Material for this exercise Block Start

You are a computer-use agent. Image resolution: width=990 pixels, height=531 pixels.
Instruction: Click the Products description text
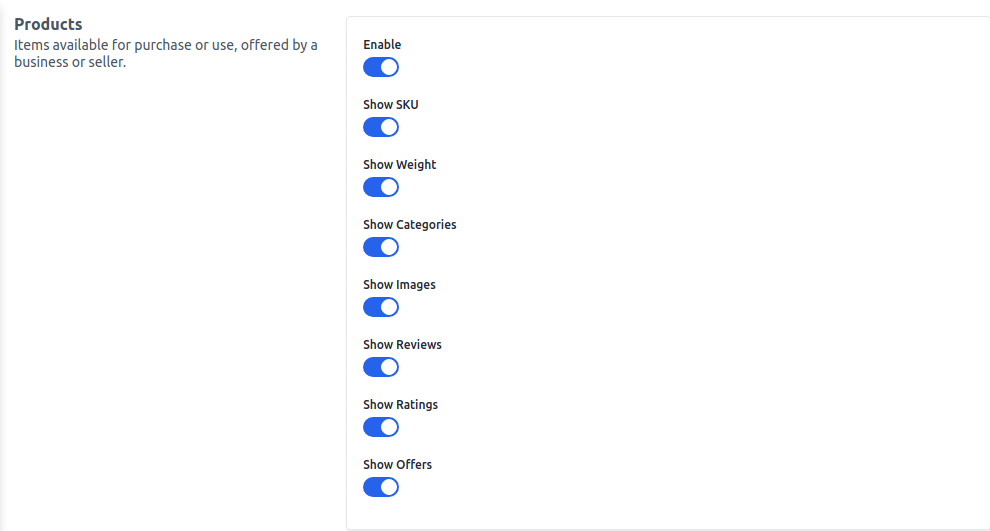click(x=165, y=54)
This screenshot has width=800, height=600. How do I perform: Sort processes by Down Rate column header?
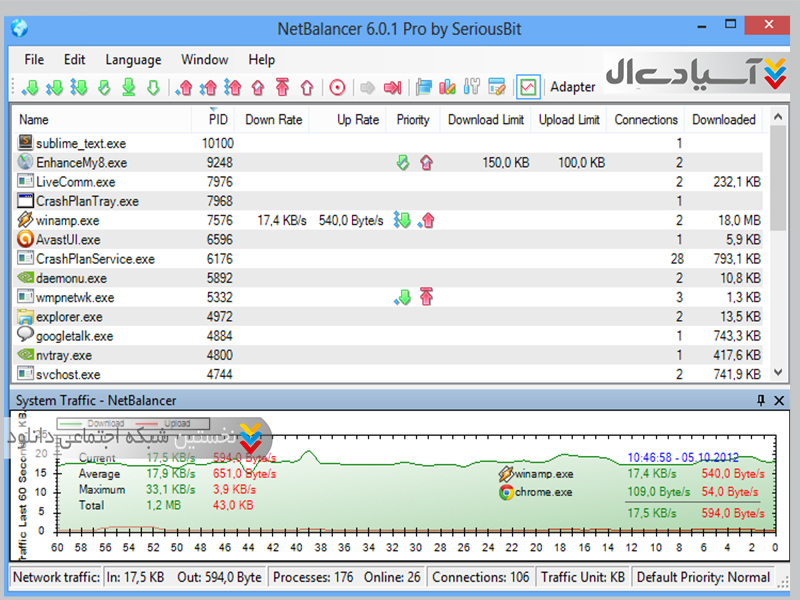click(273, 120)
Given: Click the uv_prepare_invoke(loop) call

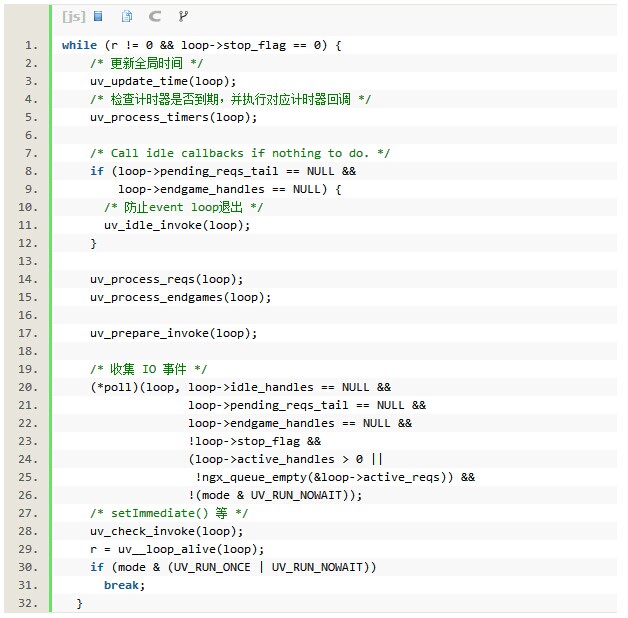Looking at the screenshot, I should coord(173,333).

Material for this exercise Block End

* Work to complete *
Output the entries above verbatim, with no picture included.

* Exercise answer *
You are a computer-use agent. Image resolution: width=990 pixels, height=531 pixels.
Instruction: Click the Products description text
click(x=165, y=54)
This screenshot has width=800, height=600. How do I perform: Sort processes by Down Rate column header?
click(273, 120)
Given: Click the uv_prepare_invoke(loop) call

Looking at the screenshot, I should coord(173,333).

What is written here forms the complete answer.